Podemos ver que hay 6 bolitas desconectadas del resto. Son usuarios que no han participado. Otros que solamente tienen una, dos o tres conexiones. Son usuarios que han jugado poco y siempre contra los mismos oponentes. Finalmente, en el centro, los que más han participado.

La información que ofrece este gráfico nos dice que la mayoría de los jugadores ha participado, todos los departamentos han intervenido, no se han formado grupitos de gente que solamente juegan entre ellos o departamentos que no se conectan con algún otro en concreto, etc.

De nuevo, gracias a la medición, obtenemos datos muy valiosos sobre la socialización que produce la gamificación en un entorno empresarial. No nos olvidemos que la parte de “social game” también es muy importante: la gente no solo quiere jugar, sino que también quiere comunicarse con el resto de usuarios.

Finalmente, las encuestas también son una gran fuente de información. Por ejemplo, Fight2Learn permite incorporar dentro de la actividad de juego, la realización de encuestas que nos ayuden a evaluar ciertas métricas que no podemos controlar tan fácilmente, como por ejemplo, el nivel de satisfacción de los usuarios. Especialmente útil sería el realizar estas encuestas al menos en dos de las tres fases de obtención de los datos: al principio y al final de la actividad, con el objetivo de poder comparar los cambios en la percepción de los usuarios antes y después de haber participado.
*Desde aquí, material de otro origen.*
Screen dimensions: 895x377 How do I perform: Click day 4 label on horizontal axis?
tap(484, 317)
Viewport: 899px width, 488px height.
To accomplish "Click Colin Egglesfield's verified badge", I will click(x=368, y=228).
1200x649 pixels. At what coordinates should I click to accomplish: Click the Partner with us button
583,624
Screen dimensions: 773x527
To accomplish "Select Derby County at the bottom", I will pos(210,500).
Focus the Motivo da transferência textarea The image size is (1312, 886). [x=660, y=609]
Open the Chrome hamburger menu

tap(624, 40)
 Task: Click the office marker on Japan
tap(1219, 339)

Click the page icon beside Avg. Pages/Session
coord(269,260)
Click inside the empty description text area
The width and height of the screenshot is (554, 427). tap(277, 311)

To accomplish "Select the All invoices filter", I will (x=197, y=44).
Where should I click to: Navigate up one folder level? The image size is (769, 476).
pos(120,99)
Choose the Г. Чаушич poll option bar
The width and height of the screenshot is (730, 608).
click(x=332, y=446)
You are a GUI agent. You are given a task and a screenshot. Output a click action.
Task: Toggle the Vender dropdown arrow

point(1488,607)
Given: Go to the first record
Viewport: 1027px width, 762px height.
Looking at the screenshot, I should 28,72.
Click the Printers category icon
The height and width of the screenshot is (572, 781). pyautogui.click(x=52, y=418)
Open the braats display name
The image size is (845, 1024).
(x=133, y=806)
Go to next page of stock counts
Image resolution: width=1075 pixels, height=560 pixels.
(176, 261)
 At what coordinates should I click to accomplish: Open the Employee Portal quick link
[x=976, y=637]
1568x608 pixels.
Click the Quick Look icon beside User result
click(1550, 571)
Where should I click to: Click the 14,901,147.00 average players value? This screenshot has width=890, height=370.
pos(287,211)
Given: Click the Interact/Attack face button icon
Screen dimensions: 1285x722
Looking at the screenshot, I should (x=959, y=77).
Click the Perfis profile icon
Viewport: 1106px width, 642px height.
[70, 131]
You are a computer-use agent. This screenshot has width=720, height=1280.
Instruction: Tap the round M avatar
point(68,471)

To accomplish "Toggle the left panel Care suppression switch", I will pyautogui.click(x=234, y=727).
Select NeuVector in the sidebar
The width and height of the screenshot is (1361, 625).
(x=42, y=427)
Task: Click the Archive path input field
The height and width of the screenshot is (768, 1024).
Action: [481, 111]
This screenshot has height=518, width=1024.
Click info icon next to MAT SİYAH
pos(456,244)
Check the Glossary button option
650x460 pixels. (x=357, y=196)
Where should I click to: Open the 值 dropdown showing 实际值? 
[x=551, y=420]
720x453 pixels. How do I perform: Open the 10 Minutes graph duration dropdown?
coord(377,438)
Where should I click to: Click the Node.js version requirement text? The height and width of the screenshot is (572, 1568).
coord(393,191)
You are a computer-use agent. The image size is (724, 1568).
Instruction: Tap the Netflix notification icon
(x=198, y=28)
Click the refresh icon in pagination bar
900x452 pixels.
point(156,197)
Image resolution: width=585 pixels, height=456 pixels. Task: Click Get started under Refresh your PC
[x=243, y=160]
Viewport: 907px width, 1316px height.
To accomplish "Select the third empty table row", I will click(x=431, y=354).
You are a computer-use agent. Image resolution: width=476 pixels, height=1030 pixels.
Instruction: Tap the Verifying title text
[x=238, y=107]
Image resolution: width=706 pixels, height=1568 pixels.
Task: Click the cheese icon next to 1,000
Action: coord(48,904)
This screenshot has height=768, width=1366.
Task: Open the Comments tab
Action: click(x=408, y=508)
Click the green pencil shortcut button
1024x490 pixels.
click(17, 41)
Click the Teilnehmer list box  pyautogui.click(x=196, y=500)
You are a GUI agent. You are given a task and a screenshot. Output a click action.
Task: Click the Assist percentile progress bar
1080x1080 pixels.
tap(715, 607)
En resumen, actualmente no se puede plantear una acción formativa en la que no exista la medición. Y precisamente la gamificación, cuando se aplica bien, es una fuente inmensa de datos que si conseguimos explotarlos y disponemos de las herramientas adecuadas, nos pueden aportar mucha información nueva que nos ayude a calcular el famoso retorno de la inversión y a mejorar en el futuro.